I’m fitting a Beta-Binomial model in brms as described in Paul Burkner’s vignette on Custom Response Distributions. In particular that means I’m parameterising the beta binomial as

S \sim \text{BetaBinom}(N, \mu, \phi),

Where \mu describes the mean, and \phi controls over-dispersion (in the classic parameterisation \alpha = \phi\mu and \beta = \phi(1-\mu)).

I’m interested in views on how best to go about setting a prior on \phi. I’ve detailed my thinking below, and would welcome any thoughts on approaches.

One immediate thought that comes to my mind is whether I would be better off parameterising in \phi^{-1}.

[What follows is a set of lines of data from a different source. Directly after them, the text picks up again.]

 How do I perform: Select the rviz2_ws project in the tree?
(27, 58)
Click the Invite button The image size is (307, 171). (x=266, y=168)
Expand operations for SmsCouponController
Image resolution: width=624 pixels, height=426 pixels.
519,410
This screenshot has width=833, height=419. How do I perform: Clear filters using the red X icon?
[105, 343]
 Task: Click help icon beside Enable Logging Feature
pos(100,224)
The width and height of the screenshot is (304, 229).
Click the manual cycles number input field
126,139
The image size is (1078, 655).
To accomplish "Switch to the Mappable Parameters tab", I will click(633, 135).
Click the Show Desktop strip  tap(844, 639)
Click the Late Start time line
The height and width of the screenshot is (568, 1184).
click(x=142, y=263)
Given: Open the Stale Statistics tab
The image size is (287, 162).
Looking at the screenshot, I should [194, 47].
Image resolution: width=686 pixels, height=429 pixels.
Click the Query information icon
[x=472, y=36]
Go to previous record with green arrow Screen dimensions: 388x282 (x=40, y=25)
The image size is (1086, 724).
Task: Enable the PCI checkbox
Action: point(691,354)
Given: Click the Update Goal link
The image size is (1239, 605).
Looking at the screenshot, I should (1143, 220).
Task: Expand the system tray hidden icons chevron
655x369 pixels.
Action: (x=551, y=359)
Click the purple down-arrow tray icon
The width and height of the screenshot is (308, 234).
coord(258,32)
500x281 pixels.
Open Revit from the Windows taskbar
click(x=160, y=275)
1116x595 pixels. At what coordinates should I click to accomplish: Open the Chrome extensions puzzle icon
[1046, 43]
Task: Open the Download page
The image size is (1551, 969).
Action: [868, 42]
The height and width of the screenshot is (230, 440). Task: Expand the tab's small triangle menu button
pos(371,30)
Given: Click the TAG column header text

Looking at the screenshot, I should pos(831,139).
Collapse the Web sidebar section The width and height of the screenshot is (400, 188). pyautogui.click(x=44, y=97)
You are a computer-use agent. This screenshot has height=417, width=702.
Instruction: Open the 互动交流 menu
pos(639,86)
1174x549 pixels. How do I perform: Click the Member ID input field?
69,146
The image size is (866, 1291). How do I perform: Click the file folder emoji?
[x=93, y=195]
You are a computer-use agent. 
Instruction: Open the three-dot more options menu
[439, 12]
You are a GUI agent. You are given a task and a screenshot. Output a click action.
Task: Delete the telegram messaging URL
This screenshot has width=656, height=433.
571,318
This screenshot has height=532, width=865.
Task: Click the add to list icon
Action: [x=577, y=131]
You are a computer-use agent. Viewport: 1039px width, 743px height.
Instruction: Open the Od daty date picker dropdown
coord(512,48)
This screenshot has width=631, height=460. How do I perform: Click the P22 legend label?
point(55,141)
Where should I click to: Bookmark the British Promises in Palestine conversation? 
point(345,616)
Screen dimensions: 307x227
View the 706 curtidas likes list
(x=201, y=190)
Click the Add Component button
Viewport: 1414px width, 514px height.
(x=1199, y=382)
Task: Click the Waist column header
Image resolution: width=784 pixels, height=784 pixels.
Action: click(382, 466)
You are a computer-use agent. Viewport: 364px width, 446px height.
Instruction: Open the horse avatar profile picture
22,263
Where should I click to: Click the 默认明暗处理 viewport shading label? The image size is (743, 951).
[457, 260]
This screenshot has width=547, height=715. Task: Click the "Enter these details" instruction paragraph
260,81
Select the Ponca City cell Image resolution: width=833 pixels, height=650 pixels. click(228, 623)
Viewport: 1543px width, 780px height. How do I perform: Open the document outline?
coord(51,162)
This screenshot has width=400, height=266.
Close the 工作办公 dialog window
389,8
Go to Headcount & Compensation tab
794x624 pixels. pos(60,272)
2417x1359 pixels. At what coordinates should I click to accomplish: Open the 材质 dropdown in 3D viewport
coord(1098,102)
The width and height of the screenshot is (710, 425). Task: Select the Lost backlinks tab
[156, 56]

My approach is to set a prior in terms of the residual deviation that the binomial proportion S/N would have regardless of sample size, eg. I feel comfortable making the statement:

For arbitrarily large samples, I still anticipate rates to deviate by +/-p.

For my situation, typically I’d be setting my expectations of p to be in the range of 1 - 5%.

Asymptotically, the variance of the beta binomial proportion is that of the Beta distribution with the same parameters

\begin{align*} \lim_{N \rightarrow \infty} \text{Var}(S/N) & = \frac{\mu(1-\mu)}{1 + \phi} \\ & <\frac14 \frac{1}{1+\phi} \\ & \sim \frac{1}{4\phi} \end{align*}

For the purpose of setting a prior, the approximation feels reasonable so long as \mu is known not to be too close to 0 or 1.

Very roughly this means that asymptotically, 95% of the density of S/N will be in the range

\mu \pm \frac1{\sqrt{\phi}}.

So from my original framing in terms of my anticipated deviation p I now know I can approximate p \sim \phi^{-\frac12}. At this point I’m choosing a prior \phi \sim \text{Exponential}(p^2).

Example. If my prior expectation is for deviations to be around 5%, then I’d choose a prior \phi \sim \text{Exponential}(0.05^2), which following the approximation above implies the distribution below on p.
image

2 Likes

I’d use either an exponential prior (as you do) or a Pareto prior. I’d also try to ask whether 0 makes sense (uniform distribution) or infinity makes sense (no over dispersion relative to binomial). The family shouldn’t matter much unless you care about tail behavior.

The other thing to consider is flipping the parameter and putting a prior on 1/phi. That way, bigger values are more over dispersed.

Another approach would be to define

\phi = \frac{1-\theta}{\theta} \quad ,

where \theta \in [0,1]. \theta = 0 corresponds to no overdispersion, and \theta = 1 corresponds to maximal overdispersion. You can then place an appropriate Beta distribution on \theta.

1 Like

Are you sure the endpoints should be included?

Neat idea, @kholsinger.

@maxbiostat You’re right. The end points would correspond to a beta with zero or infinite parameters, so they shouldn’t be included. Stan suffers from floating point issues, though, so you can get rounding or overflow to those values inadvertently.

Thanks all for your input - and apologies for the slow response. Good to see that there’s no objections to my proposed approach, so for now I’ll stick with this as I like the heuristic for setting soft ranges on the overdispersion. @Bob_Carpenter - I did previously try working with \phi^{-1} but found Stan struggled to converge.

Overall, I guess what surprises me is that the parameterization I started with seems to come up often in examples (for instance Richard McElreath’s Statistical Rethinking, and the example Paul Bürkner’s vignette on custom families in brms), and yet I haven’t been able to track down much on the practicalities of prior choice.

In McElreath’s case he takes an Exponential(1) prior, but for the reasons set out in my original post I find this leads to wide over dispersion even in the presence of large volumes of data.